When from the distant past nothing remains, after the beings have died, after the things are destroyed and scattered, still, alone, more fragile, yet more vital, more insubstantial, more persistent, more faithful, the smell and taste of things remain poised a long time, like souls, ready to remind us, waiting and hoping for their moment, amid the ruins of everything else; and bear unfaltering, in the tiny and almost impalpable drop of their essence, the immense architecture of memory.
Marcel Proust, Remembrance of Time Forgotten
A Google search of food and memory brings up an easy two dozen articles about foods that allegedly help prevent memory loss. Eat more walnuts! Eat more salmon! I’m more interested in the food that conjures up a world of memory on its own.
Bring your finger to the bridge of your nose. Right there on the other side of the nasal bone is your amygdala, the almond-shaped part of the brain conveniently close to your center of smell. This part of the brain houses memory. It also plays a role in the way we process emotion. That’s why food is such a trigger for powerful feelings and recollections from the past.
With his trusty amygdala, Proust spent the last three years of his life within the confines of his cork-lined bedroom evoking a world of sensory riches, an expansive past, all sparked, at least on the page, by a tea-soaked madeleine.
You, too, store a whole ocean of memory in that little nut-shaped part of your brain. It’s why a Colombian friend, inspecting my vegetable garden, stopped cold at the sight of my monster collard greens and started to tear. “My mami used to make these for breakfast, scrambled with eggs.” It’s peasant food, she shrugged, but. . . But it came with warm rush of memories — of the rural community where she grew up, of the sun-baked heat, the bright mineral smell of the soil, the clothes strung on the line. We’re talking more than breakfast. I clipped her two dozen leaves, each as big as an elephant ear, so she can make collards and eggs and give her children a taste of her own past.
I think Proust was lucky. Likewise my Colombian friend. The foods that so trigger memory or longing may not be as elegant as a teacake or as pure and earnest as greens and eggs. A Bavarian baker turns rhapsodic over the cheap mustard buns he’d get at festivals. Imagine a hot dog or sausage roll split, slathered with mustard and pickles — everything but the sausage, which he couldn’t afford. Mustard buns, he says, were crunchy and divine eaten at once, greasy and leaden if you waited too long. For his Alabama wife, a professional chef, home is her mother’s salmon croquettes, “canned salmon and bechamel, pretty nasty, actually.” An English friend who lives in Paris, the culinary mecca of the world, occasionally yearns for that Brit standard, beans on toast. Preferably not even heated (he has other issues). For another friend, home is the midwest and the taste of Sara Lee chocolate cake, that thick brown block which her family served — sometimes frozen — at every birthday when she was growing up. She knows more sophisticated chocolate desserts, she knows processed food isn’t good for you. It’s still her favorite for food for celebration, because it evokes a lifetime of happy memories.

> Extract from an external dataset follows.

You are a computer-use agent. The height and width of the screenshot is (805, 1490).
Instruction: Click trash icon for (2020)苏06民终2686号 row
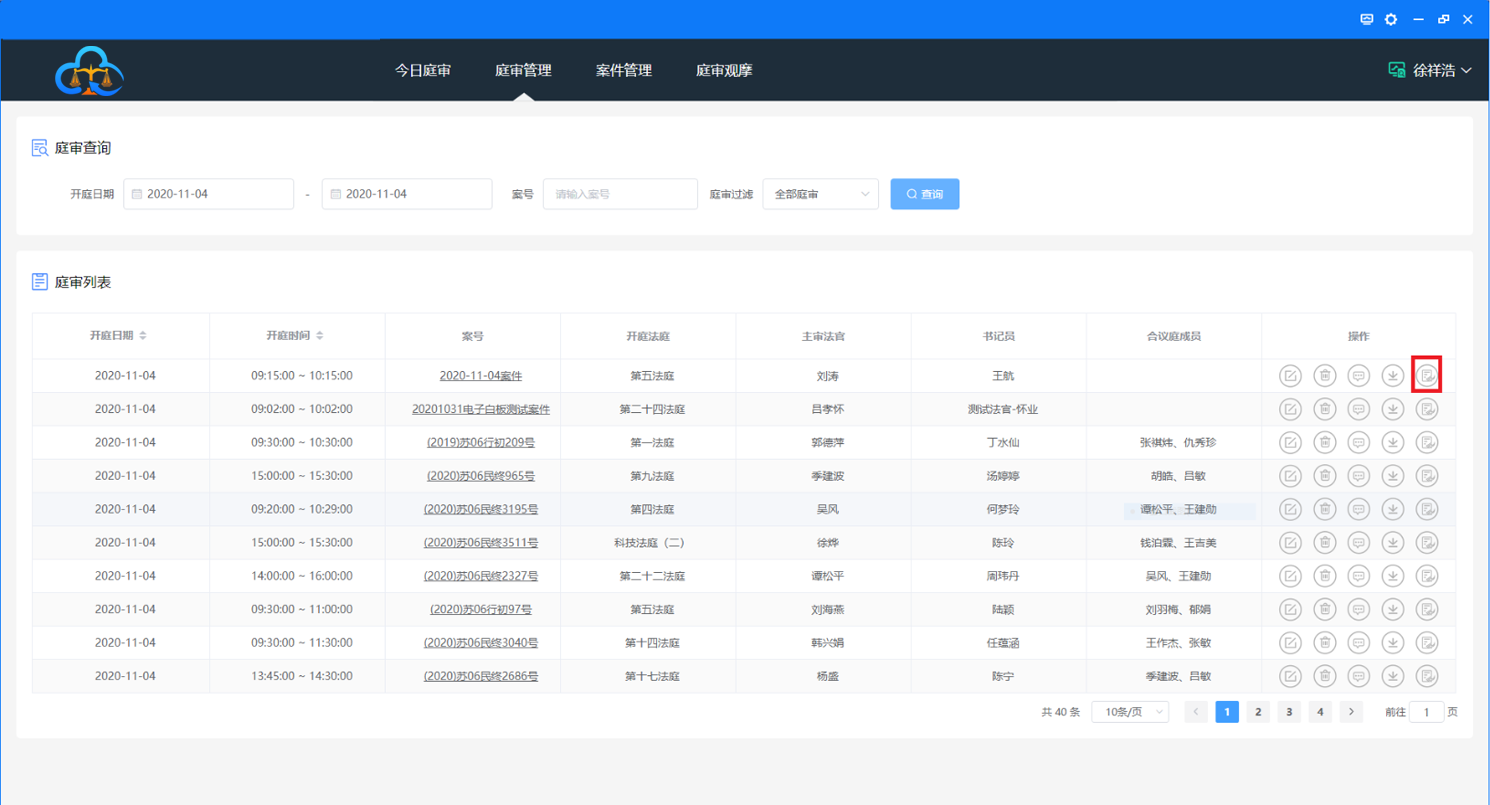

We don’t get to choose the foods of home. I wish mine was a fiery Bengali curry, a healthful, soulful collard and egg scramble or a sweet, buttery teacake. It is, instead, egg salad. Specifically, egg salad with olives on challah, made by my maternal grandmother. It is something I haven’t eaten in years, and being vegan, could never eat again (and don’t tell me about tofu “egg” salad. I love tofu but do not eat “food” in quotation marks).
I still recall with a fullness at the back my throat and an immense sense of longing the creaminess of the eggs. My grandmother knew just how much to mash them, just how much mayonnaise to add. I remember their gentle pale yellow, the little sparks of salt from the sliced green olives, the tender bread cut into four neat triangles. She somehow intuited my passionate though unarticulated preference for sandwiches cut into triangles, rather than squares. In the same way, she always knew the right temperature to serve it — cool, not shockingly cold.
And remembering that, I remember everything — her smell, sweet and rosy from Jergen’s lotion, her bathing me with a hard bar of Ivory soap in her white enamel kitchen sink, the shag carpet in the living room, which seemed, at least to my little girl eyes, to spring up as tall and wild as kudzu.
I do not long to eat egg salad again. What I long for is that absolutely crystalline time and place and sense of being loved.
We are all looking for return, for that place we thought of as home. Sometimes we spend our lives searching for it. Sometimes, we can find it in the memory of a simple sandwich. Food is sustenance, but it is also what connects us to each other, to the planet and to what Proust called “the imminent joy of going home.”